La provincia de Tucumán, pese a su escasa superficie, cuenta con suelos de características variables lo que le otorga la posibilidad de diversificar la producción agrícola.
El Ing. Agustín Sanzano, Investigador y Jefe de la Sección Suelos y Nutrición Vegetal de la Estación Experimental Agroindustrial Obispo Colombres, comentó que, en sus 22.500 km cuadrados, la provincia cuanta con regiones agroecológicas representativas de las distintas áreas donde se desarrollan los principales cultivos.

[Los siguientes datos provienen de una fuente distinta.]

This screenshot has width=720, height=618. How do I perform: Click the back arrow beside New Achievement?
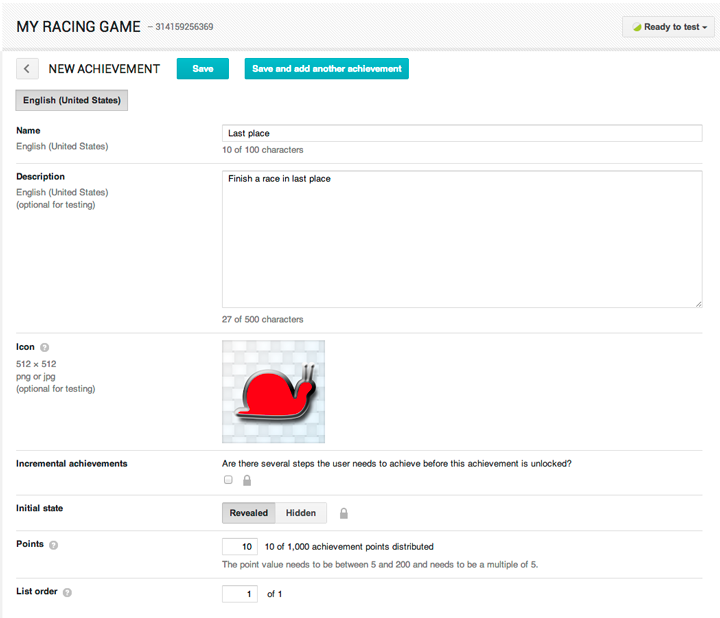pyautogui.click(x=27, y=69)
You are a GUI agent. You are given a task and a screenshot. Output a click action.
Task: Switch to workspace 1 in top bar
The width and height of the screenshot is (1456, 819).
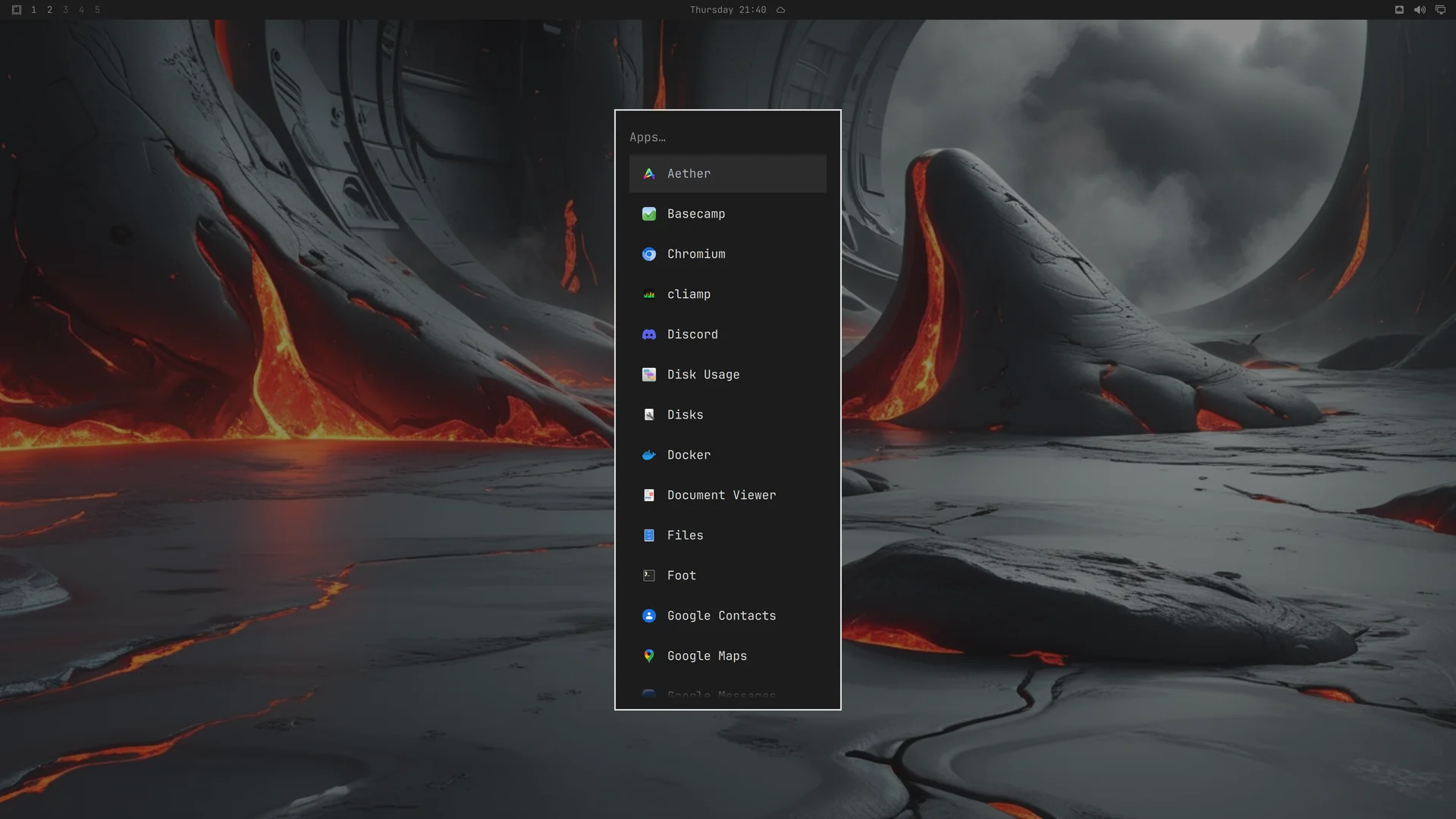pos(33,10)
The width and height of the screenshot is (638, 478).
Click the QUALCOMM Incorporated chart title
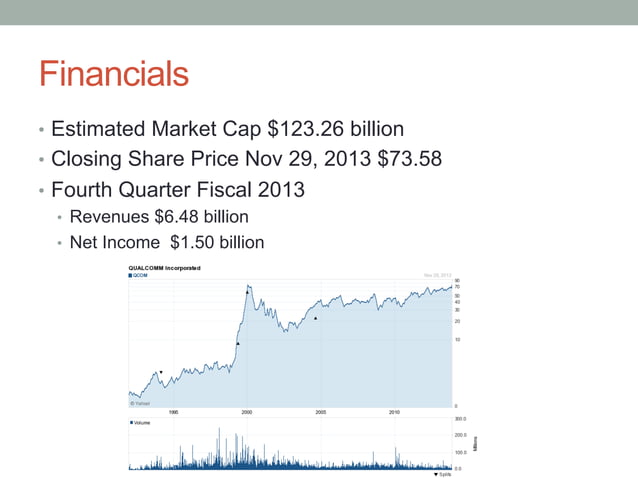coord(165,268)
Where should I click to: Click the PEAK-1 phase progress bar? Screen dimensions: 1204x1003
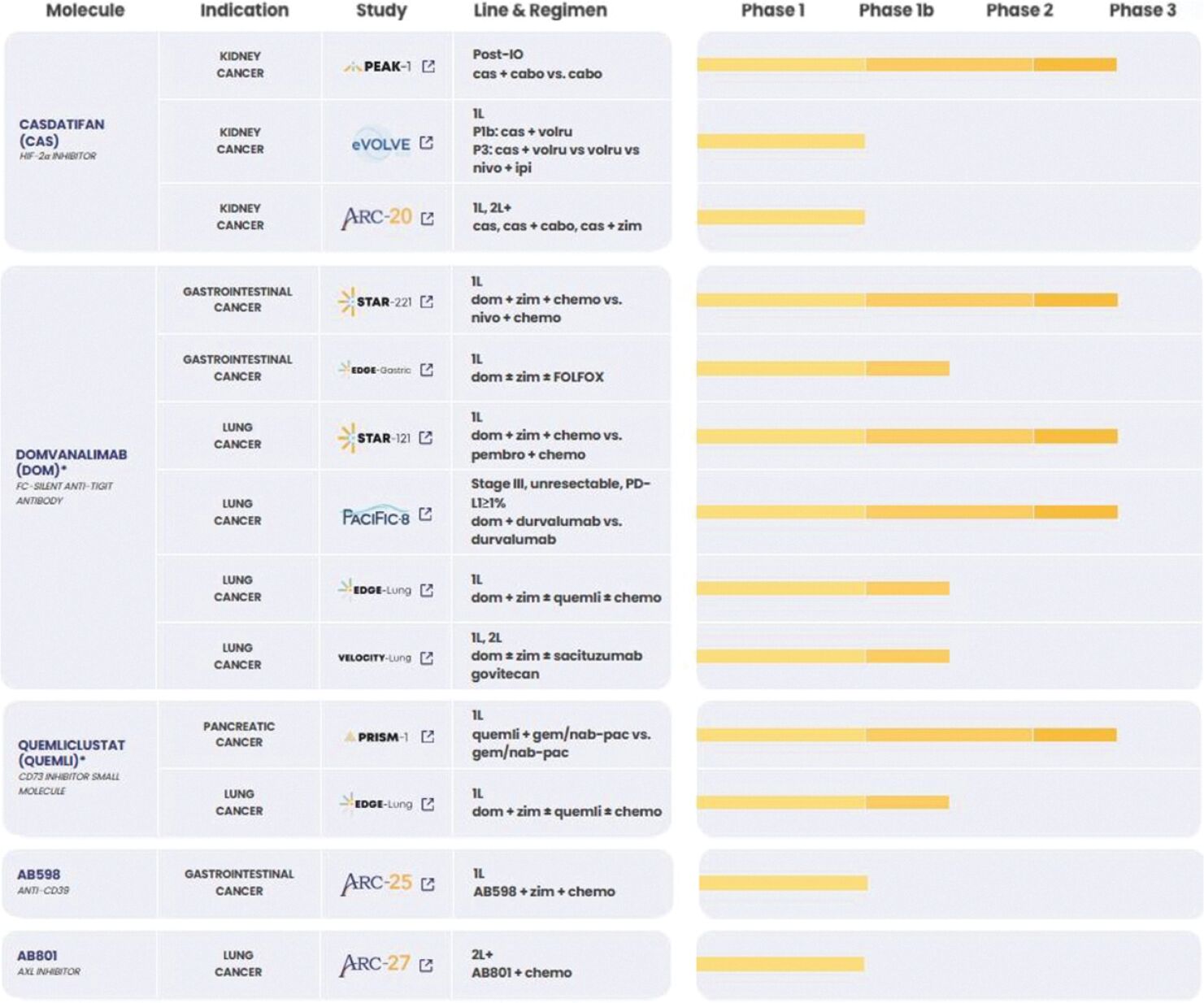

“Podemos hablar de la región del pedemonte donde se asienta la mayor actividad citrícola de Tucumán, allí los suelos tienen características diferentes al área granera del este, por ejemplo, a la cual llamamos llanura Chacopampeana. Además, el área central de la provincia, donde se produce principalmente caña de azúcar, tiene suelos con excesos hídricos y con capas freáticas, es decir, que hay una gran variedad y heterogeneidad de suelos de muy poca superficie” explicó.
Con respecto al estado de los suelos, el especialista señaló que, a largo plazo, los suelos están perdiendo calidad y capacidad productiva. Esto se debe, a que los cultivos que existen hoy, híbridos o de variedades nuevas, ofrecen mayores rendimientos a la vez que extraen nutrientes del suelo en cantidades superiores a lo que el productor repone. Esto implica una degradación química de los suelos.
“Es un fenómeno gradual y lento pero sostenido” expresó.
Por otro lado, existe el problema de la erosión hídrica. El escurrimiento superficial de agua en zonas con pendientes, acumulan excesos de agua en las regiones más bajas de la provincia ocasionando inundaciones.
El especialista, indicó que estas situaciones pueden ser revertidas. “La nutrición de los cultivos está en manos de los productores, se debe reponer los nutrientes que toma en cultivo a través de fertilizantes o abonos orgánicos” dijo.
En relación al fenómeno de las inundaciones, Sanzano opinó que es de más difícil solución ya que deben intervenir entidades gubernamentales. “En la mayoría de los casos, es necesario encausar arroyos que bajan de altas cuencas, regular diques en otros, reforestar las áreas de riveras, es decir, que requiere de muchas áreas del gobierno de la provincia”
Además, recomendó que en cada campo se tomen medidas de control de erosión como la construcción de curvas de nivel, terrazas, mantenimiento de la cobertura de los suelos para que no queden expuestos al impacto de la lluvia y rotaciones de cultivo.
“El productor puede recurrir a una serie de buenas prácticas de manejo en el campo que son, principalmente mantener el suelo con cobertura viva todo el año con la incorporación de cultivos de cobertura que se usan en el invierno, que entregan materia orgánica y nutrientes y lo protegen. Esta práctica se está utilizando cada vez más en la provincia” expresó el entrevistado.
En cuanto a las consecuencias de la mencionada degradación, la más evidente es la disminución de la producción de los cultivos por la escaséz de nutrientes, según dijo el especialista.
Además, añadió que, desde la EEAOC, recomiendan a los productores tomar muestras y enviarlas a algún laboratorio para conocer el estado nutricional de los suelos y de esa manera realizar un adecuado plan de fertilización para mejorar los resultados económicos de sus cultivos.
“La degradación de los suelos desde el punto de vista medio ambiental, se traduce en suelos que van perdiendo su capacidad de absorción. Con lluvias torrenciales, el agua que no infiltra comienza a escurrir, esto causa la formación de pequeños surcos que con el poso del tiempo se transforman en cárcavas que muchas veces no pueden ser rellenadas, y generan la pérdida de suelos y caminos” explicó.
El ingeniero expresó que, cada vas más productores toman conciencia de la importancia que tiene la pérdida de la capacidad productiva de sus campos, por lo tanto, consideró que la situación está encaminada a una posible solución.